As computer technology has become more accessible and music software had advanced, interacting with music production technology became possible using means that bear no relationship to traditional musical performance practices: for instance, laptop performance (laptronica) and live coding.

In the last decade a number of software-based virtual studio environments have emerged, with products such as Propellerhead's Reason and Ableton Live finding popular appeal. Such tools provide viable and cost-effective alternatives to typical hardware-based production studios, and thanks to advances in microprocessor technology, it became possible to create high quality music using little more than a single laptop computer. Such advances have led to a massive increase in the amount of home-produced electronic music available to the general public via the internet. Bands such as The Prodigy, Pendulum, Ratatat, and Nine Inch Nails are a few of the most popular electronic rock bands.

The industrial rock band Nine Inch Nails' album "Year Zero" utilized a heavily edited and distorted guitar sound modified via laptop computer. Allmusic's review described the album's laptop-mixed sound: "guitars squall against glitches, beeps, pops, and blotches of blurry sonic attacks. Percussion looms large, distorted, organic, looped, screwed, spindled and broken."The French electronic duo Justice's album incorporates a strong rock and metal influence into their music and image. Canadian band Crystal Castles incorporates elements of chiptune and punk rock vocals. Icelandic singer Bjork's song "Declare Independence" from her album Volta featured a heavily modified synth bass guitar sound and strong rock feel.

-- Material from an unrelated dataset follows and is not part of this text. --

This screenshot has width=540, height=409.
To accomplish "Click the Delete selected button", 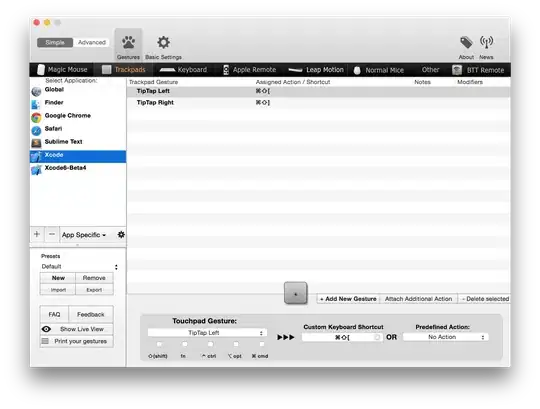I will tap(485, 299).
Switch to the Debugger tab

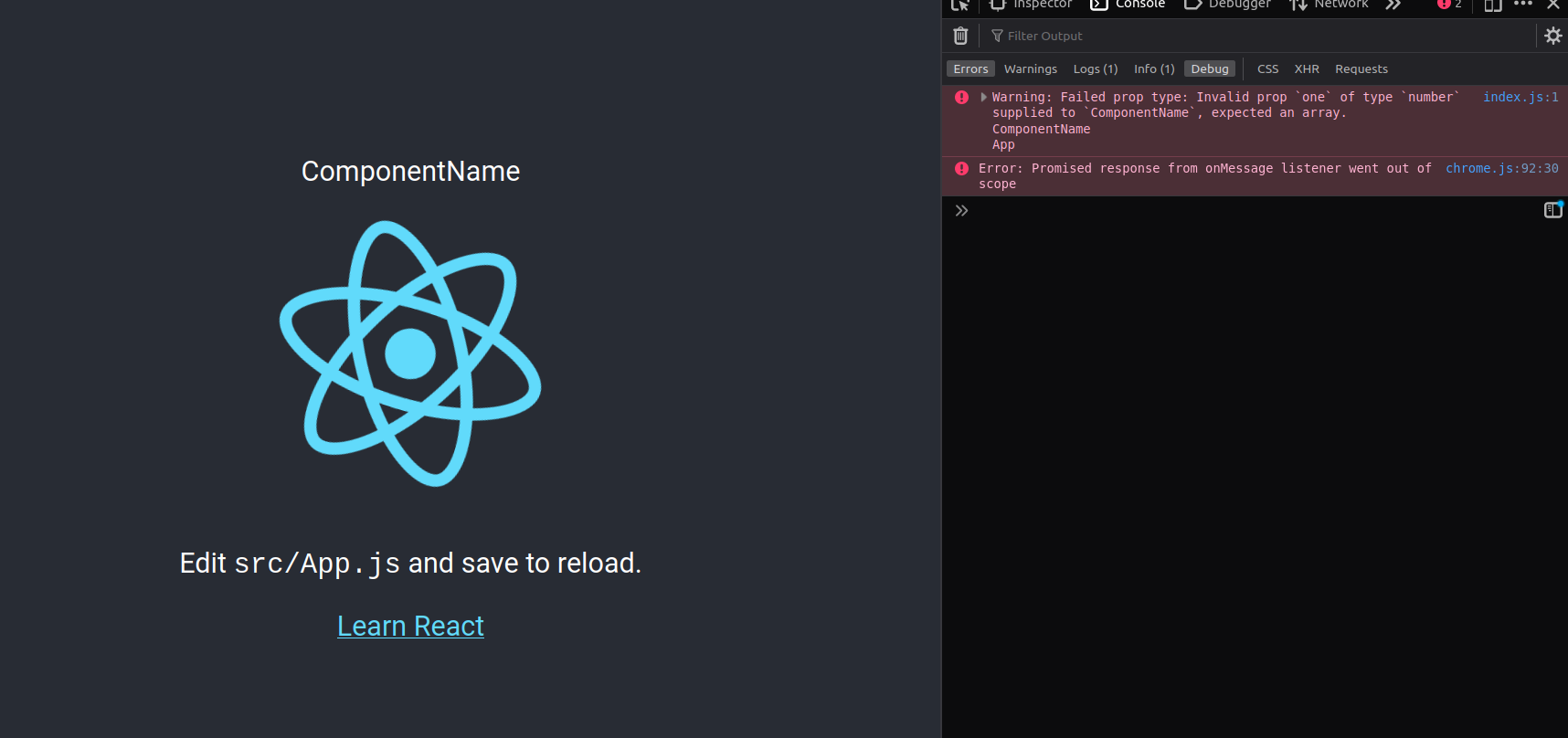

Canadian artist Peaches and various aspects of the Electroclash genre often reflect a strong Rock sensibility. New York's Ratatat is often cited as achieving an "electronic rock" sound.

Many groups in the post-punk era adopted a more rhythmic tempo, conducive to dancing. These bands were influenced by disco, funk, and other dance musics popular at the time, as well as being anticipated by some of the 1970s work of David Bowie, Brian Eno, and Iggy Pop, and some recordings by the German groups referred to as Krautrock.

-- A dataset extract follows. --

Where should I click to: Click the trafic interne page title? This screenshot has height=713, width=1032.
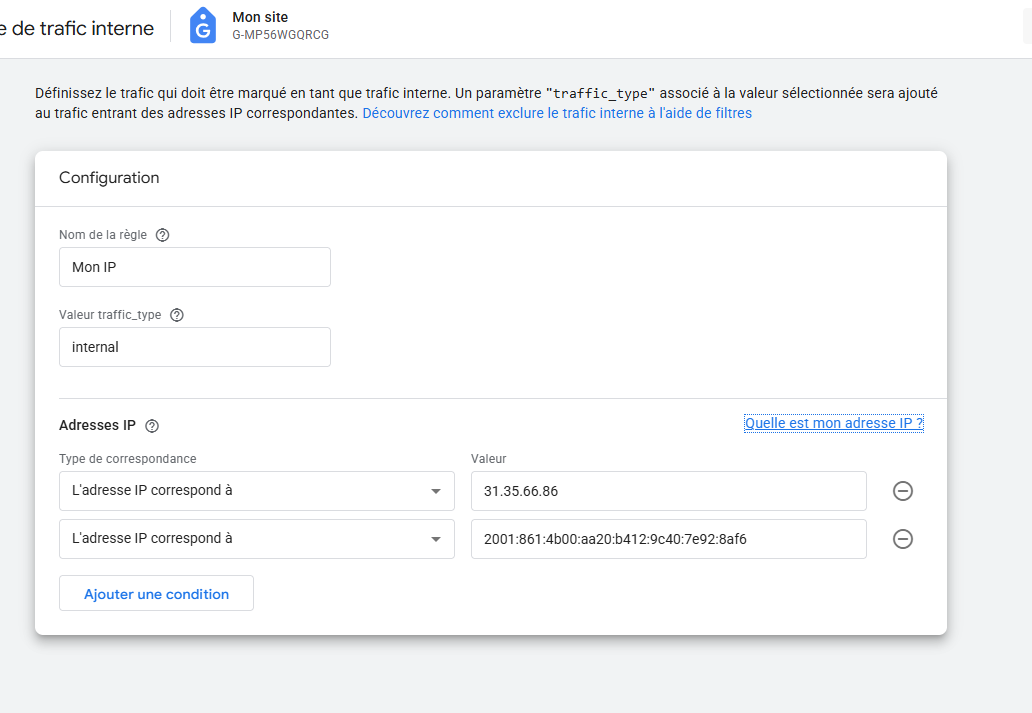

The music style re-emerged under the name dance-punk at the beginning of the 21st century. The style was championed by rock- and punk-oriented bands such as Liars, The Rapture and Radio 4, as well as dance-oriented acts such as Out Hud. Other groups, such as !!! and The Faint fell somewhere in the middle. There has since been a crystallization of musical forms within dance-punk, with bands such as Death from Above 1979, Test Icicles, Fake Shark - Real Zombie!, and Q and Not U exploring aspects of dance-punk, along with post-hardcore and other musical styles. DFA Records can be seen as the current center of the dance-punk genre. As well as James Murphy's LCD Soundsystem, the label is currently home to The Juan MacLean, Hot Chip, Hercules & Love Affair, Brinvonda, Shit Robot, Delia Gonzalez & Gavin Russom, Prinzhorn Dance School, Booji Boy High, Shocking Pinks, Holy Ghost!, Still Going, Syclops and YACHT.